Disabili, il padre di un ragazzo autistico di Bisceglie “bacchetta” Angarano
Di seguito la Lettera Aperta che il padre di un ragazzo autistico di Bisceglie ha inviato alla nostra Redazione:
Come quasi ogni anno anche quest’ anno l’Amministrazione Comunale di Bisceglie si distingue negativamente nel riporre le proprie attenzioni sui soggetti più fragili della
nostra comunità e mi riferisco a tutti quei bambini e ragazzi in età scolare diversamente abili.
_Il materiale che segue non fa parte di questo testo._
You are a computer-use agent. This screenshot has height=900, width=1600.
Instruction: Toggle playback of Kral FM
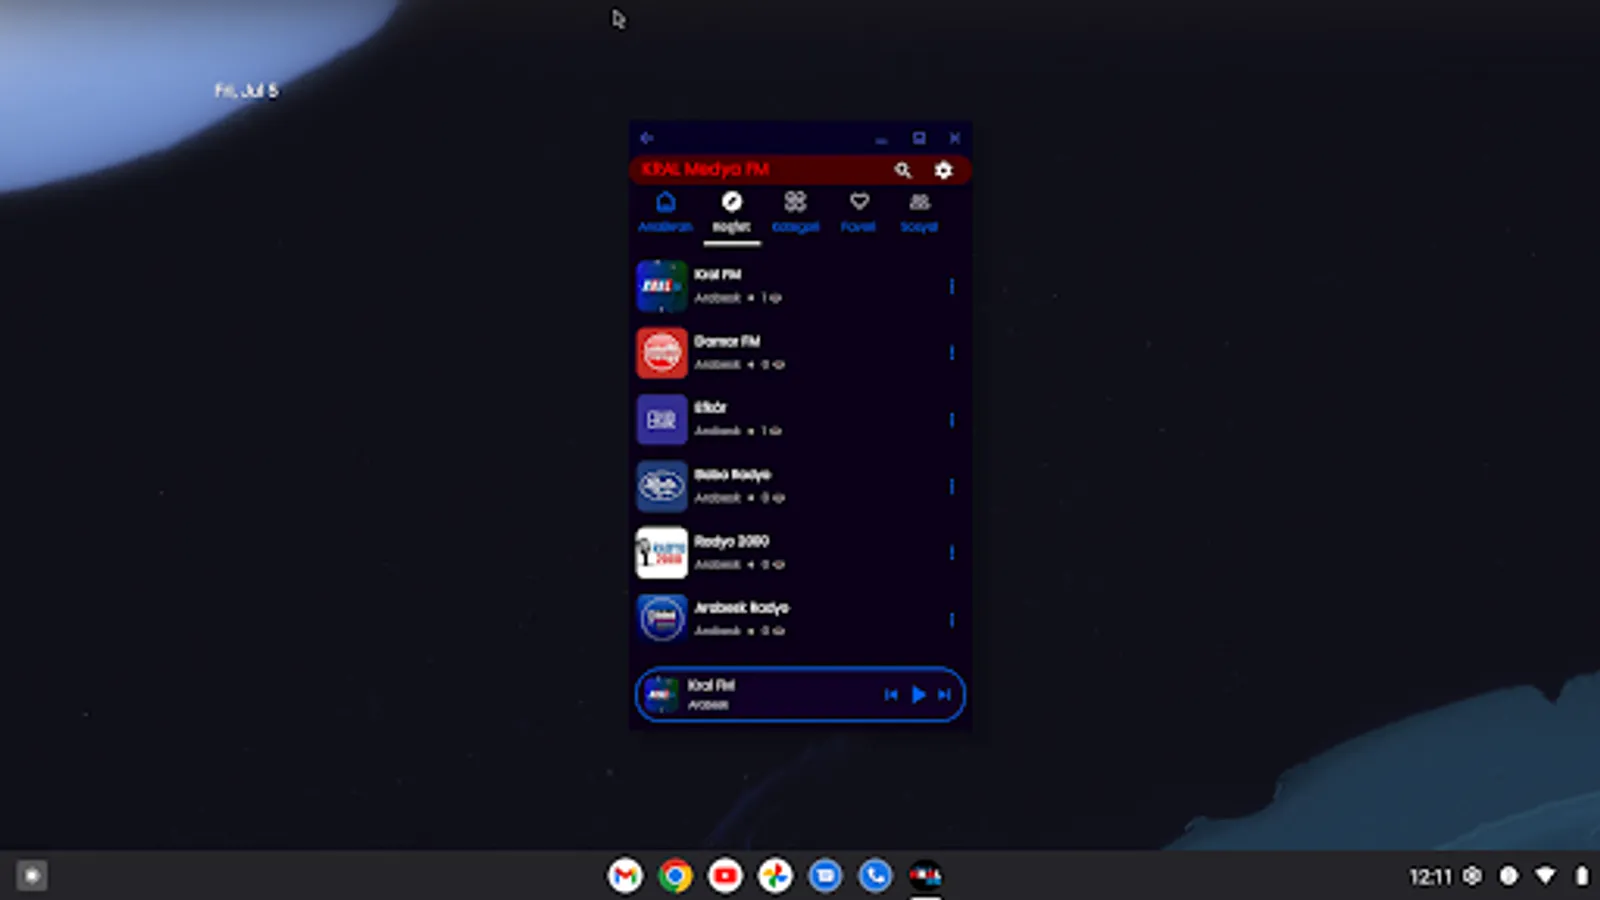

Infatti mentre nei comuni limitrofi Molfetta, Giovinazzo, Bitonto in concomitanza con l’inizio dell’ anno scolastico sono partiti i servizi di trasporto scolastico disabili, a
Bisceglie questo servizio ad oggi non riesce ad essere assicurato Credo sia opportuno ricordare ai nostri amministratori che i nostri ragazzi non sono in grado di andare a scuola da soli, che spesso le famiglie per accompagnarli sono costrette a fare dei sacrifici e non sempre ci riescono e quando non riescono perché fra le altre cose i genitori di una soggetto “ handicappato” deve pure lavorare al soggetto viene negato in quel giorno/i il diritto allo studio che per lui è anche il diritto alla vita perché i nostri figli la sera non escono con gli amici a divertirsi, non vanno al cinema con la ragazza/o e gli unici momenti di socializzazione con i loro coetanei li vivono a scuola.
A noi non servono biglietti gratis per le giostre a noi servono servizi che assicurino un certo benessere ai nostri figli. Già in passato la vostra amministrazione è salita agli onori
delle cronache locali, per il disinteresse dimostrato nel sostenere una cooperativa che si occupava di assicurare qualche momento di svago a ragazzi con qualche difficoltà.
Voglio sperare che la questione si risolva a breve e che ai nostri ragazzi/e gli si riconosca quel diritto allo studio e a un minimo di vita sociale.